Before you implement any changes your advisor recommends, you should take this step. Have an active list of your professional advisors and send them an email. Tell them about the change you are looking to make and ask them Is this change going to have an impact on any of their existing plans that they already have in place or are planning to have in place for you. Most times, everything will be just fine or they may need to ask that advisor some additional questions. Sometimes, it could have a severe impact and that may need a change of course.
Here’s an example:
A business owner sets up a group benefit plan for themselves and their staff, on that plan is a disability insurance policy. That business owner has ensured that policy will cover him for most of his earnings in the event that he should be unable to show up to work. He is in his fifties and in the home run stage where he is looking to secure his earnings for retirement, so a disability could be potentially catastrophic. A few years down the road his accountant suggests that the owner switches from a salaried income to drawing dividends. While the accountant had their reasoning for suggesting the change it had a very large and potentially catastrophic impact. Because the business owner switched over to taking 100% dividend income he is now offside with his disability income policy as that policy will not cover dividend income. So for the last few years the business owner has been paying a hefty sum for a disability policy that had virtually no chance of covering his income and neither the accountant or benefits advisor was aware.

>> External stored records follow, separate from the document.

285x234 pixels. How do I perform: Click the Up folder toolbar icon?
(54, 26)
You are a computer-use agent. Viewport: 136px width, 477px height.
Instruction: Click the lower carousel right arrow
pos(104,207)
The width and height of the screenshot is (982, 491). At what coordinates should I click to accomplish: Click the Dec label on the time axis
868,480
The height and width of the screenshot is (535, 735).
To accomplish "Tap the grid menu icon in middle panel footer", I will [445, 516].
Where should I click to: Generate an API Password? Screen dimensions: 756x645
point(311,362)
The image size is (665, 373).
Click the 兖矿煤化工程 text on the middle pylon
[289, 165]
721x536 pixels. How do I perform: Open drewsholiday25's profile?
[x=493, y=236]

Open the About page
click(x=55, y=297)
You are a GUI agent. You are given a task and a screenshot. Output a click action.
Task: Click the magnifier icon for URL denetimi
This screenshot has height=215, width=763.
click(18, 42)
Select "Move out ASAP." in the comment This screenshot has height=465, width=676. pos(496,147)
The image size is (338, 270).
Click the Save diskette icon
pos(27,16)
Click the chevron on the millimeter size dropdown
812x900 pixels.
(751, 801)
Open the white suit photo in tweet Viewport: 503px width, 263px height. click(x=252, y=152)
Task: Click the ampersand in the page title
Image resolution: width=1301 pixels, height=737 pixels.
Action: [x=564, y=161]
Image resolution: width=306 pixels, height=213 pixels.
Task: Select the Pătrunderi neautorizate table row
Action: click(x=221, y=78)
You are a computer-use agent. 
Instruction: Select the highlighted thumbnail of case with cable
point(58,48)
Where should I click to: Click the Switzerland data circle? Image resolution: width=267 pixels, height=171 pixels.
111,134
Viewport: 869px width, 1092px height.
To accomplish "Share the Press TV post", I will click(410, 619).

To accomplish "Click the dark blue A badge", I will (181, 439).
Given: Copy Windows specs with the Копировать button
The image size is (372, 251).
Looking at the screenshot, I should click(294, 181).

Luckily, we were able to catch this before a claim but this could have potentially cost him hundreds of thousands of dollars in lost income. Never mind the thousands he’s already lost on a policy that wouldn’t pay out.
Thankfully, this issue has a very simple and free solution! Introduce your professionals to one another and let them know that it’s important to you that they leave the lines of communication open. This way, before a major change is made the two parties have coordinated with one another and ensured it won’t have a massive impact on your financial future.